Benim Olağanüstü Akıllı Arkadaşım, İtalya’da bir kenar mahallede yetişen iki genç kızın çekişmeler, kıskançlıklar ve sırlarla örülü dostluklarını, zorluklarla geçen büyüme ve varoluş serüvenlerini anlatıyor.
“Napoli Romanları”nın ilki 50’lerde, fakir bir mahallede başlıyor. Bu unutulmaz dostluk hikâyesinde fazlasıyla akıllı ve duyarlı iki genç kız, Lenù ile Lila, boğucu erkek-egemen kültür, duyarsız, buyurgan aileleri ve yoksunluklar karşısında birbirlerinde teselli bulur. Ancak bu iki sıradışı arkadaş büyüdükçe, onlara dayatılan değerleri kabule yanaşmayacak, büyük fedakârlıklar da gerektirse, birer kadın olarak tutkularını yaşamak ve yaratıcı olmak için ellerinden geleni yapacaktır…

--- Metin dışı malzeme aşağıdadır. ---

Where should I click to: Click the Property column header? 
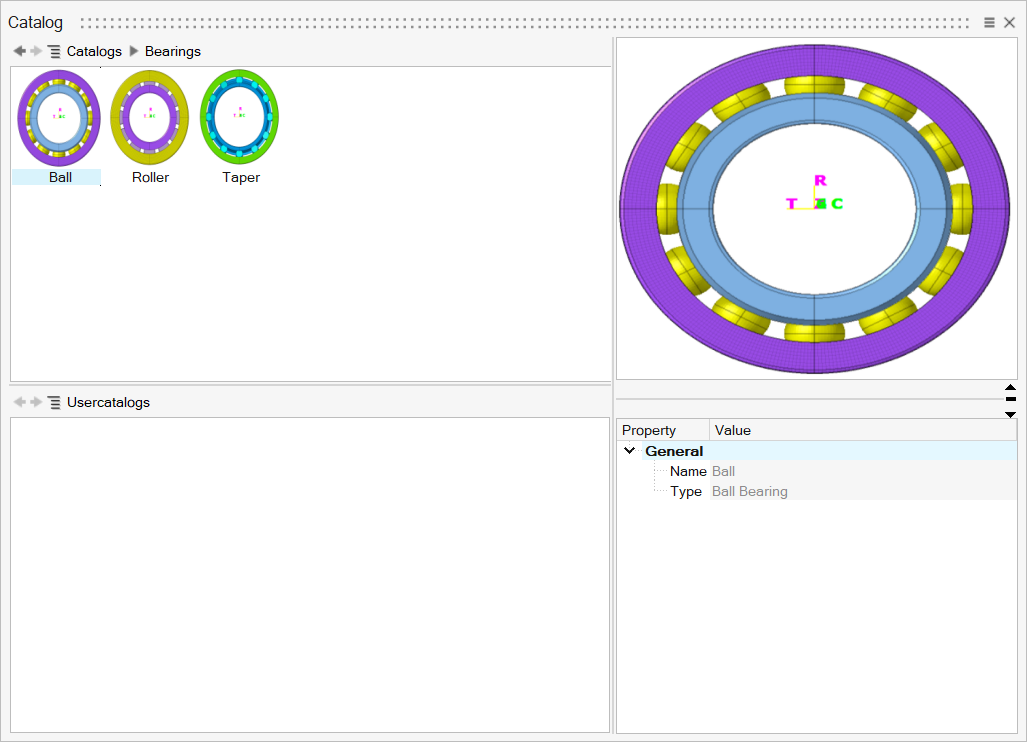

“Benim Olağanüstü Akıllı Arkadaşım sürükleyici, kalabalık, geniş bir ‘olgunlaşma romanı.'”
James Wood, The New Yorker
“Elena Ferrante: öfkeli kadın yazarların en iyisi!”
John Waters, yönetmen
“Ferrante’nin genç kızlık ve arkadaşlık meselesini ele alışı olağanüstü etkileyici.”
Gwyneth Paltrow, oyuncu
Kavgam
Yazar: Karl Ove Knausgaard
Çevirmen: Ebru Tüzel
Yayınevi: Monokl
Sayfa Sayısı: 492
“Kalp için hayat basittir: Atabildiği kadar atar. Sonra durur.”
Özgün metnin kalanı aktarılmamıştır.